[Records from a data source]
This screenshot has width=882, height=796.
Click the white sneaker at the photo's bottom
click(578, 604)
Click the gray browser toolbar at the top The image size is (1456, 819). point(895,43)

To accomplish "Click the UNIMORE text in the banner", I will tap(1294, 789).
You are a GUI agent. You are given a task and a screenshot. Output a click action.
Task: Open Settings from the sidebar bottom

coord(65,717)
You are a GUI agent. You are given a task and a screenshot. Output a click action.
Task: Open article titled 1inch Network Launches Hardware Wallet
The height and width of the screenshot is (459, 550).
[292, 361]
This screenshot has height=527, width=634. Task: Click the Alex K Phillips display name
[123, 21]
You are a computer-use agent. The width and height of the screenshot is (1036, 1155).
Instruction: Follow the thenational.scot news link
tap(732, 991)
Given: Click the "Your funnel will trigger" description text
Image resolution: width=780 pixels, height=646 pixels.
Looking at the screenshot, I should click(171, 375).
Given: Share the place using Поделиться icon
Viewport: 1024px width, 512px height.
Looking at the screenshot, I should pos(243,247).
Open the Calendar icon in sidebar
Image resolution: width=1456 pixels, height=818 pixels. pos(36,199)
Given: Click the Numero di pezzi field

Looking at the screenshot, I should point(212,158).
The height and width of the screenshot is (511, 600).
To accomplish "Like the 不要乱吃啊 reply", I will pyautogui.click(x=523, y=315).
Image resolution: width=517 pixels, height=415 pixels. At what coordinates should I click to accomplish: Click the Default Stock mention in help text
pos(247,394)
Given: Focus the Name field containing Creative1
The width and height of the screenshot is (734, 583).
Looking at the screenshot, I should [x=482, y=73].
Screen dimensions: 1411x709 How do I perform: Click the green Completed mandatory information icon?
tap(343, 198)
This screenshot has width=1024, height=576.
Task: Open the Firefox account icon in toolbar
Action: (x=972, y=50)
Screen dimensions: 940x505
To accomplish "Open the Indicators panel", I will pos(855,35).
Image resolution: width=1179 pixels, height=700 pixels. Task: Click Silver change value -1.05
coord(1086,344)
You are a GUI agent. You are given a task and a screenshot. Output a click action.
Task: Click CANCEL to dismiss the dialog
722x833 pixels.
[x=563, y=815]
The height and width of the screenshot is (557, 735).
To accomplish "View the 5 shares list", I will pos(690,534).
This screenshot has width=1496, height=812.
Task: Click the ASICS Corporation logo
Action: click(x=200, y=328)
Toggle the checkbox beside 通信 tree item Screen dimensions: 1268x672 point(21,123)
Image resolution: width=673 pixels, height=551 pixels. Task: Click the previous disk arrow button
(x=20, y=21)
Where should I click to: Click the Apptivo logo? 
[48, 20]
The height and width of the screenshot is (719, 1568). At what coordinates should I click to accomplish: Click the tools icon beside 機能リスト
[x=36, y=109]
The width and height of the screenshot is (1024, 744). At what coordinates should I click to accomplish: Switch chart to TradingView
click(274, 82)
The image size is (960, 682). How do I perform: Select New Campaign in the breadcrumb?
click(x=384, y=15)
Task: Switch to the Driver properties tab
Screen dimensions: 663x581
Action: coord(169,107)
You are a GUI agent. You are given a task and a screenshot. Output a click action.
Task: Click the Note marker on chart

> **EXERCISE DESCRIPTION**
Put each line of the records above into a JSON list of strings, one string per line, omitting blank lines.

> **FULL OUTPUT**
[
  "This screenshot has width=882, height=796.",
  "Click the white sneaker at the photo's bottom",
  "click(578, 604)",
  "Click the gray browser toolbar at the top The image size is (1456, 819). point(895,43)",
  "To accomplish \"Click the UNIMORE text in the banner\", I will tap(1294, 789).",
  "You are a GUI agent. You are given a task and a screenshot. Output a click action.",
  "Task: Open Settings from the sidebar bottom",
  "coord(65,717)",
  "You are a GUI agent. You are given a task and a screenshot. Output a click action.",
  "Task: Open article titled 1inch Network Launches Hardware Wallet",
  "The height and width of the screenshot is (459, 550).",
  "[292, 361]",
  "This screenshot has height=527, width=634. Task: Click the Alex K Phillips display name",
  "[123, 21]",
  "You are a computer-use agent. The width and height of the screenshot is (1036, 1155).",
  "Instruction: Follow the thenational.scot news link",
  "tap(732, 991)",
  "Given: Click the \"Your funnel will trigger\" description text",
  "Image resolution: width=780 pixels, height=646 pixels.",
  "Looking at the screenshot, I should click(171, 375).",
  "Given: Share the place using Поделиться icon",
  "Viewport: 1024px width, 512px height.",
  "Looking at the screenshot, I should pos(243,247).",
  "Open the Calendar icon in sidebar",
  "Image resolution: width=1456 pixels, height=818 pixels. pos(36,199)",
  "Given: Click the Numero di pezzi field",
  "Looking at the screenshot, I should point(212,158).",
  "The height and width of the screenshot is (511, 600).",
  "To accomplish \"Like the 不要乱吃啊 reply\", I will pyautogui.click(x=523, y=315).",
  "Image resolution: width=517 pixels, height=415 pixels. At what coordinates should I click to accomplish: Click the Default Stock mention in help text",
  "pos(247,394)",
  "Given: Focus the Name field containing Creative1",
  "The width and height of the screenshot is (734, 583).",
  "Looking at the screenshot, I should [x=482, y=73].",
  "Screen dimensions: 1411x709 How do I perform: Click the green Completed mandatory information icon?",
  "tap(343, 198)",
  "This screenshot has width=1024, height=576.",
  "Task: Open the Firefox account icon in toolbar",
  "Action: (x=972, y=50)",
  "Screen dimensions: 940x505",
  "To accomplish \"Open the Indicators panel\", I will pos(855,35).",
  "Image resolution: width=1179 pixels, height=700 pixels. Task: Click Silver change value -1.05",
  "coord(1086,344)",
  "You are a GUI agent. You are given a task and a screenshot. Output a click action.",
  "Task: Click CANCEL to dismiss the dialog",
  "722x833 pixels.",
  "[x=563, y=815]",
  "The height and width of the screenshot is (557, 735).",
  "To accomplish \"View the 5 shares list\", I will pos(690,534).",
  "This screenshot has width=1496, height=812.",
  "Task: Click the ASICS Corporation logo",
  "Action: click(x=200, y=328)",
  "Toggle the checkbox beside 通信 tree item Screen dimensions: 1268x672 point(21,123)",
  "Image resolution: width=673 pixels, height=551 pixels. Task: Click the previous disk arrow button",
  "(x=20, y=21)",
  "Where should I click to: Click the Apptivo logo? ",
  "[48, 20]",
  "The height and width of the screenshot is (719, 1568). At what coordinates should I click to accomplish: Click the tools icon beside 機能リスト",
  "[x=36, y=109]",
  "The width and height of the screenshot is (1024, 744). At what coordinates should I click to accomplish: Switch chart to TradingView",
  "click(274, 82)",
  "The image size is (960, 682). How do I perform: Select New Campaign in the breadcrumb?",
  "click(x=384, y=15)",
  "Task: Switch to the Driver properties tab",
  "Screen dimensions: 663x581",
  "Action: coord(169,107)",
  "You are a GUI agent. You are given a task and a screenshot. Output a click action.",
  "Task: Click the Note marker on chart"
]